Your reply must consist of the data below, reproduced character for character.

-- AVAILABLE DATA follows --

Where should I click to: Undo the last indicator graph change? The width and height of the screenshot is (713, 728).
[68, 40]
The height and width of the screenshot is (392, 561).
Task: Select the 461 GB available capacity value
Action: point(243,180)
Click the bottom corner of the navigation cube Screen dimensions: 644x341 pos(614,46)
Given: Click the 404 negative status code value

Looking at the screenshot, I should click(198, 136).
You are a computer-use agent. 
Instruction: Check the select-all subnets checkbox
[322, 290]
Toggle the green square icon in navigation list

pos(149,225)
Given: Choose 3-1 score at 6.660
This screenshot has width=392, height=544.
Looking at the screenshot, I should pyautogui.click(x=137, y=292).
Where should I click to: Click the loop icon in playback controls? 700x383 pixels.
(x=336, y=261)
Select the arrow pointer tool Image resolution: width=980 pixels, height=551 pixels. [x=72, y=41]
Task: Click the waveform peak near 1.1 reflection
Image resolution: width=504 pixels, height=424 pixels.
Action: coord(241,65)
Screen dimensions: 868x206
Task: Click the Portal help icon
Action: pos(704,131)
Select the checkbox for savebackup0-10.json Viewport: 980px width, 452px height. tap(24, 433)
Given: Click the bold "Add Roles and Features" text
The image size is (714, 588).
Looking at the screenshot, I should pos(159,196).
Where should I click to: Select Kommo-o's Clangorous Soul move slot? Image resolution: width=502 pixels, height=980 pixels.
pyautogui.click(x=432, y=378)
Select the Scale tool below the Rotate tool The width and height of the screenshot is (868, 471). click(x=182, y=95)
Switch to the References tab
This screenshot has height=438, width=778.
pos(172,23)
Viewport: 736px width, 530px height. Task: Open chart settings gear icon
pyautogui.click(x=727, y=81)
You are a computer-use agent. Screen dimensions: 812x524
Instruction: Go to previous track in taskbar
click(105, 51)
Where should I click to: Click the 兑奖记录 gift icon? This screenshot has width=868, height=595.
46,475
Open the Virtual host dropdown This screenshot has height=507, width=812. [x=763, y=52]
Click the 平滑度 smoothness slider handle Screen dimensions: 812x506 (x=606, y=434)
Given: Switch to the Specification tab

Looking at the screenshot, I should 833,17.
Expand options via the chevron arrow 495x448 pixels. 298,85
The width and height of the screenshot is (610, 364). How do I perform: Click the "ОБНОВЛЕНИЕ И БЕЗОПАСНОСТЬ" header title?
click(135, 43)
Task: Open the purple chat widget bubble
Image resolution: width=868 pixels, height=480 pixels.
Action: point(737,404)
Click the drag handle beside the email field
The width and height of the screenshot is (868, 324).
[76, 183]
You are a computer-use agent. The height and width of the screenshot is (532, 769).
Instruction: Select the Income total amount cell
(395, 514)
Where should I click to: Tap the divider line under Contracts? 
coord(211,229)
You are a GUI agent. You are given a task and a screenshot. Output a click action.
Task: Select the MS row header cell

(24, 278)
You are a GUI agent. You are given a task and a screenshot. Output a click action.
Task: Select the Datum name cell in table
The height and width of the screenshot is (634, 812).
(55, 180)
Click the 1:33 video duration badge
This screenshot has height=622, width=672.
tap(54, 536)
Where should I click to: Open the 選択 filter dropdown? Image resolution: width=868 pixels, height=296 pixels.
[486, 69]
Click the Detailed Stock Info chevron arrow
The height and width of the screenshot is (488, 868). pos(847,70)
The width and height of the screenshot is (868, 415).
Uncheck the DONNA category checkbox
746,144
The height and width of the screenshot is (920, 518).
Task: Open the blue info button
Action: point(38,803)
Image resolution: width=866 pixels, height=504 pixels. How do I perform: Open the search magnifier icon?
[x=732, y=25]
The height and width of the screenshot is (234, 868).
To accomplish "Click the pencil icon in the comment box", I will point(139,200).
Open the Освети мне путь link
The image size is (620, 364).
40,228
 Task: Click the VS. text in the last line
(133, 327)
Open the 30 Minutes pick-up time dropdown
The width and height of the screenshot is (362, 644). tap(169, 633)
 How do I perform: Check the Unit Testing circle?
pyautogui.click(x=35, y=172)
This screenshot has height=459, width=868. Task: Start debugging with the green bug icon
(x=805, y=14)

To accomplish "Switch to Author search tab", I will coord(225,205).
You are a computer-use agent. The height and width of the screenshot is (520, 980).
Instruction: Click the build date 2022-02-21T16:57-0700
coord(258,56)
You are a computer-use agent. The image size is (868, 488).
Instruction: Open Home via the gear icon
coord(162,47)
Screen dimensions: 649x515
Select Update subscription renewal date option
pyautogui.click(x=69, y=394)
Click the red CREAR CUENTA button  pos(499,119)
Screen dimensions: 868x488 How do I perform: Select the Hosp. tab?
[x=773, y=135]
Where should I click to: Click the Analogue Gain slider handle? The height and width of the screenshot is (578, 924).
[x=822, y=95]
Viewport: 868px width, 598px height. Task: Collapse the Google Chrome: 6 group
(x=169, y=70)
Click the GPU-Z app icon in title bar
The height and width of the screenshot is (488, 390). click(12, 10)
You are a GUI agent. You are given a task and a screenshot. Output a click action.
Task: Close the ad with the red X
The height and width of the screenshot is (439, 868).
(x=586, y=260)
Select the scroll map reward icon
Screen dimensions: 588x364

-- AVAILABLE DATA concluded --

* ANSWER BOX *
Where should I click to: Undo the last indicator graph change? The width and height of the screenshot is (713, 728).
[68, 40]
The height and width of the screenshot is (392, 561).
Task: Select the 461 GB available capacity value
Action: point(243,180)
Click the bottom corner of the navigation cube Screen dimensions: 644x341 pos(614,46)
Given: Click the 404 negative status code value

Looking at the screenshot, I should click(198, 136).
You are a computer-use agent. 
Instruction: Check the select-all subnets checkbox
[322, 290]
Toggle the green square icon in navigation list

pos(149,225)
Given: Choose 3-1 score at 6.660
This screenshot has width=392, height=544.
Looking at the screenshot, I should pyautogui.click(x=137, y=292).
Where should I click to: Click the loop icon in playback controls? 700x383 pixels.
(x=336, y=261)
Select the arrow pointer tool Image resolution: width=980 pixels, height=551 pixels. [x=72, y=41]
Task: Click the waveform peak near 1.1 reflection
Image resolution: width=504 pixels, height=424 pixels.
Action: coord(241,65)
Screen dimensions: 868x206
Task: Click the Portal help icon
Action: pos(704,131)
Select the checkbox for savebackup0-10.json Viewport: 980px width, 452px height. tap(24, 433)
Given: Click the bold "Add Roles and Features" text
The image size is (714, 588).
Looking at the screenshot, I should pos(159,196).
Where should I click to: Select Kommo-o's Clangorous Soul move slot? Image resolution: width=502 pixels, height=980 pixels.
pyautogui.click(x=432, y=378)
Select the Scale tool below the Rotate tool The width and height of the screenshot is (868, 471). click(x=182, y=95)
Switch to the References tab
This screenshot has height=438, width=778.
pos(172,23)
Viewport: 736px width, 530px height. Task: Open chart settings gear icon
pyautogui.click(x=727, y=81)
You are a computer-use agent. Screen dimensions: 812x524
Instruction: Go to previous track in taskbar
click(105, 51)
Where should I click to: Click the 兑奖记录 gift icon? This screenshot has width=868, height=595.
46,475
Open the Virtual host dropdown This screenshot has height=507, width=812. [x=763, y=52]
Click the 平滑度 smoothness slider handle Screen dimensions: 812x506 (x=606, y=434)
Given: Switch to the Specification tab

Looking at the screenshot, I should 833,17.
Expand options via the chevron arrow 495x448 pixels. 298,85
The width and height of the screenshot is (610, 364). How do I perform: Click the "ОБНОВЛЕНИЕ И БЕЗОПАСНОСТЬ" header title?
click(135, 43)
Task: Open the purple chat widget bubble
Image resolution: width=868 pixels, height=480 pixels.
Action: point(737,404)
Click the drag handle beside the email field
The width and height of the screenshot is (868, 324).
[76, 183]
You are a computer-use agent. The height and width of the screenshot is (532, 769).
Instruction: Select the Income total amount cell
(395, 514)
Where should I click to: Tap the divider line under Contracts? 
coord(211,229)
You are a GUI agent. You are given a task and a screenshot. Output a click action.
Task: Select the MS row header cell

(24, 278)
You are a GUI agent. You are given a task and a screenshot. Output a click action.
Task: Select the Datum name cell in table
The height and width of the screenshot is (634, 812).
(55, 180)
Click the 1:33 video duration badge
This screenshot has height=622, width=672.
tap(54, 536)
Where should I click to: Open the 選択 filter dropdown? Image resolution: width=868 pixels, height=296 pixels.
[486, 69]
Click the Detailed Stock Info chevron arrow
The height and width of the screenshot is (488, 868). pos(847,70)
The width and height of the screenshot is (868, 415).
Uncheck the DONNA category checkbox
746,144
The height and width of the screenshot is (920, 518).
Task: Open the blue info button
Action: point(38,803)
Image resolution: width=866 pixels, height=504 pixels. How do I perform: Open the search magnifier icon?
[x=732, y=25]
The height and width of the screenshot is (234, 868).
To accomplish "Click the pencil icon in the comment box", I will point(139,200).
Open the Освети мне путь link
The image size is (620, 364).
40,228
 Task: Click the VS. text in the last line
(133, 327)
Open the 30 Minutes pick-up time dropdown
The width and height of the screenshot is (362, 644). tap(169, 633)
 How do I perform: Check the Unit Testing circle?
pyautogui.click(x=35, y=172)
This screenshot has height=459, width=868. Task: Start debugging with the green bug icon
(x=805, y=14)

To accomplish "Switch to Author search tab", I will coord(225,205).
You are a computer-use agent. The height and width of the screenshot is (520, 980).
Instruction: Click the build date 2022-02-21T16:57-0700
coord(258,56)
You are a computer-use agent. The image size is (868, 488).
Instruction: Open Home via the gear icon
coord(162,47)
Screen dimensions: 649x515
Select Update subscription renewal date option
pyautogui.click(x=69, y=394)
Click the red CREAR CUENTA button  pos(499,119)
Screen dimensions: 868x488 How do I perform: Select the Hosp. tab?
[x=773, y=135]
Where should I click to: Click the Analogue Gain slider handle? The height and width of the screenshot is (578, 924).
[x=822, y=95]
Viewport: 868px width, 598px height. Task: Collapse the Google Chrome: 6 group
(x=169, y=70)
Click the GPU-Z app icon in title bar
The height and width of the screenshot is (488, 390). click(12, 10)
You are a GUI agent. You are given a task and a screenshot. Output a click action.
Task: Close the ad with the red X
The height and width of the screenshot is (439, 868).
(x=586, y=260)
Select the scroll map reward icon
Screen dimensions: 588x364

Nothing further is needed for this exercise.